Earlier: The Peace Prize As The Special Olympics Nobel
From the Guardian news section:
Black Lives Matter movement nominated for Nobel peace prize
Norwegian MP cites global impact of BLM in raising awareness and consciousness of racial injustice
by Martin Belam
Fri 29 Jan 2021 12.52 ESTThe Black Lives Matter movement has been nominated for the 2021 Nobel peace prize for the way its call for systemic change has spread around the world.
In his nomination papers, the Norwegian MP Petter Eide said the movement had forced countries outside the US to grapple with racism within their own societies.
“I find that one of the key challenges we have seen in America, but also in Europe and Asia, is the kind of increasing conflict based on inequality,” Eide said. “Black Lives Matter has become a very important worldwide movement to fight racial injustice.
Like here in Norway, we didn’t use to have problems with blacks getting hassled by the police so much, but now we do. I guess we Norwegians are becoming more racist. Thank goodness for Black Lives Matter bringing us their brilliant American insights. I look forward to provincial Oslo soon being a great American-like city, like Detroit, with all that catchy Motown music.
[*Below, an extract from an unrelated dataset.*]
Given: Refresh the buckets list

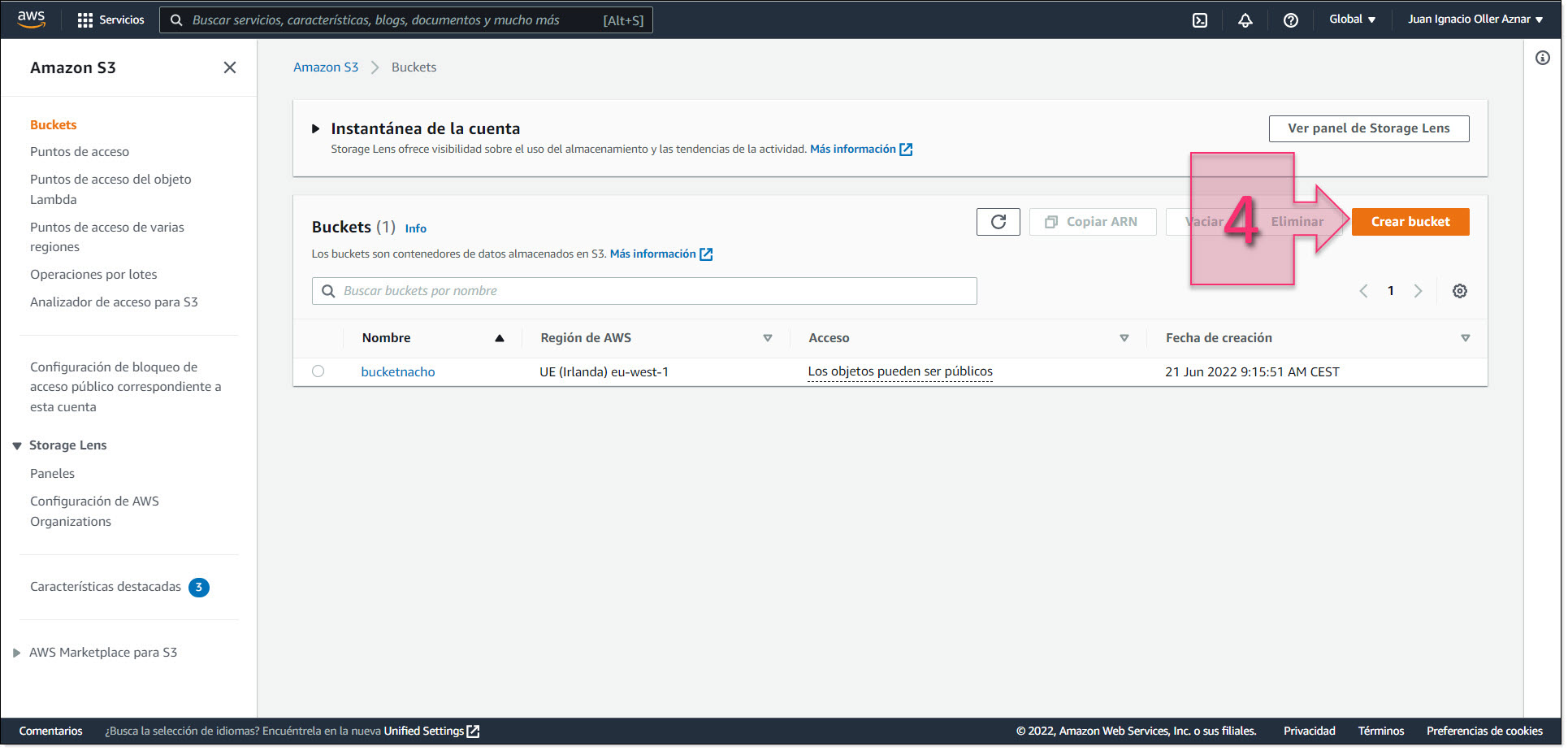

“They have had a tremendous achievement in raising global awareness and consciousness about racial injustice.”
Eide, who has previously nominated human rights activists from Russia and China for the prize, said one other thing that impressed him about the Black Lives Matter movement was the way “they have been able to mobilise people from all groups of society, not just African-Americans, not just oppressed people, it has been a broad movement, in a way which has been different from their predecessors.”
The Black Lives Matter movement was co-founded in 2013 by Alicia Garza, Patrisse Cullors and Opal Tometi in response to the acquittal in the US of the man who shot Trayvon Martin. It gained wider recognition in 2014 following protests over the deaths of Michael Brown and Eric Garner, and was the wellspring of a series of global protests in 2020 following the deaths of George Floyd and Breonna Taylor.
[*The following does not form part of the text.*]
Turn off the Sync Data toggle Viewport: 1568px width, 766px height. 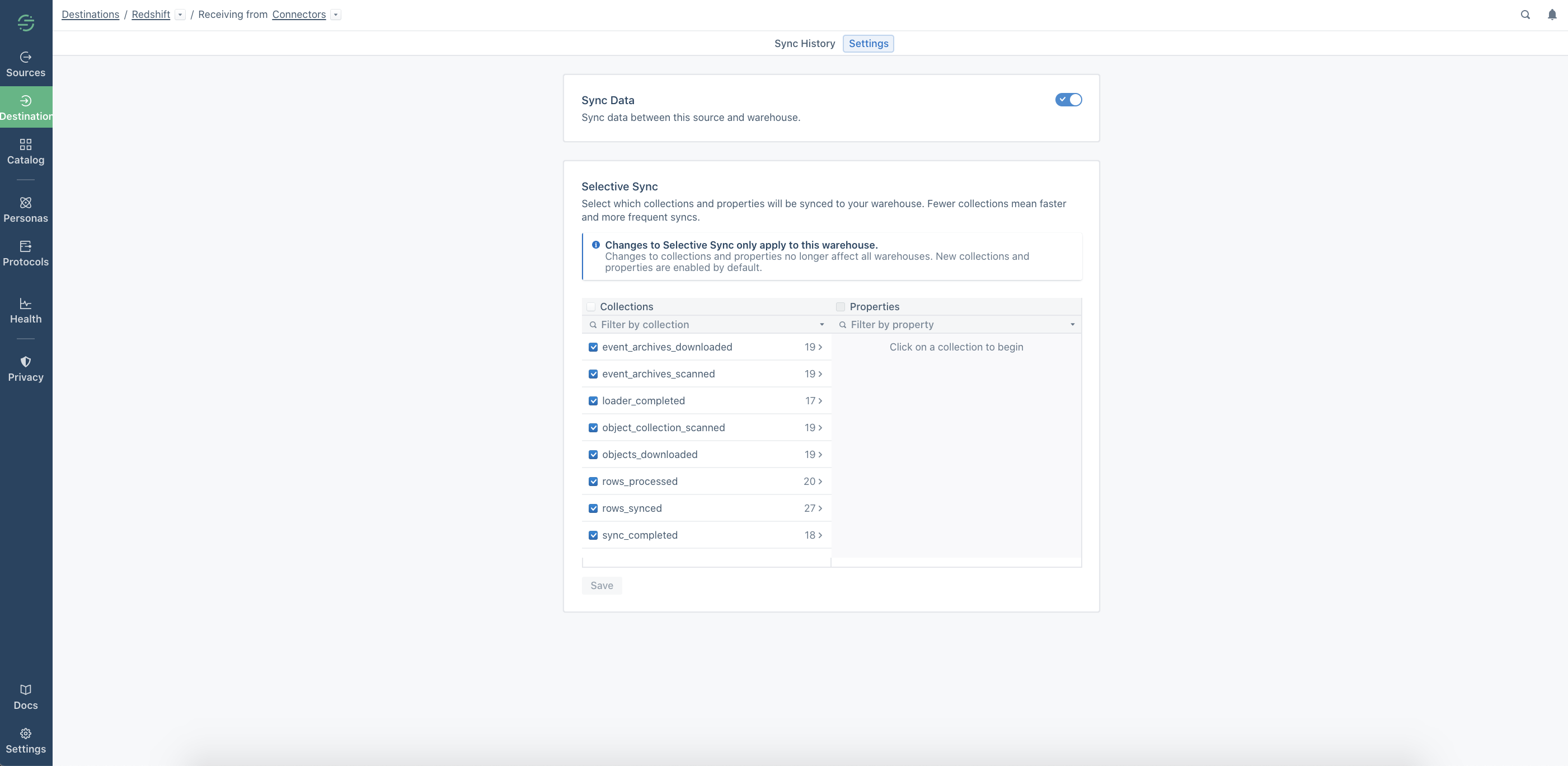[x=1068, y=100]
… Eide, however, said he didn’t want his nomination for Black Lives Matter to be seen as a comment on domestic US politics. And he dismissed criticism from rightwing voices that the group had been behind violence in US cities. “Studies have shown that most of the demonstrations organised by Black Lives Matter have been peaceful,” he said.
The peaceful protests were mostly peaceful! Sure, the left wing think tank that counts them categorized almost 600 of the mostly peaceful protests as “riot — violent demonstration,” but that’s not a big number, that’s a small number when you look at it from an anti-racist perspective.
“Of course there have been incidents, but most of them have been caused by the activities of either the police or counter-protestors.”
Republicans just love looting Air Jordans and Yeezys and they hate Starbucks so much they can’t resist smashing its windows.
Data assembled by the Armed Conflict Location and Event Data project in September 2020 showed that 93% of Black Lives Matter demonstrations involved no serious harm to people or property.
I actually looked at this database. As I reported in September:
If you look at the data behind this report, you will see this leftist group has characterized 617 incidents in the U.S. since the death of George Floyd as “riots,” with 598 falling in the subcategory of “violent demonstrations” and 19 of “mob violence.”
A few were unassociated with Black Lives Matter or Antifa, such as a July 21 brawl in Los Angeles between Armenians and Azerbaijanis. But the vast majority of the 617 riots were related to the media-proclaimed Racial Reckoning.
And then there is the little but Peace-related issue of the record-setting increase in murders since the death of George Floyd on Memorial Day. According to the Gun Violence Archive, gun murders were up 3,668 in 2020 over 2019, a 31% increase, with the great majority coming during BLM’s Racial Reckoning.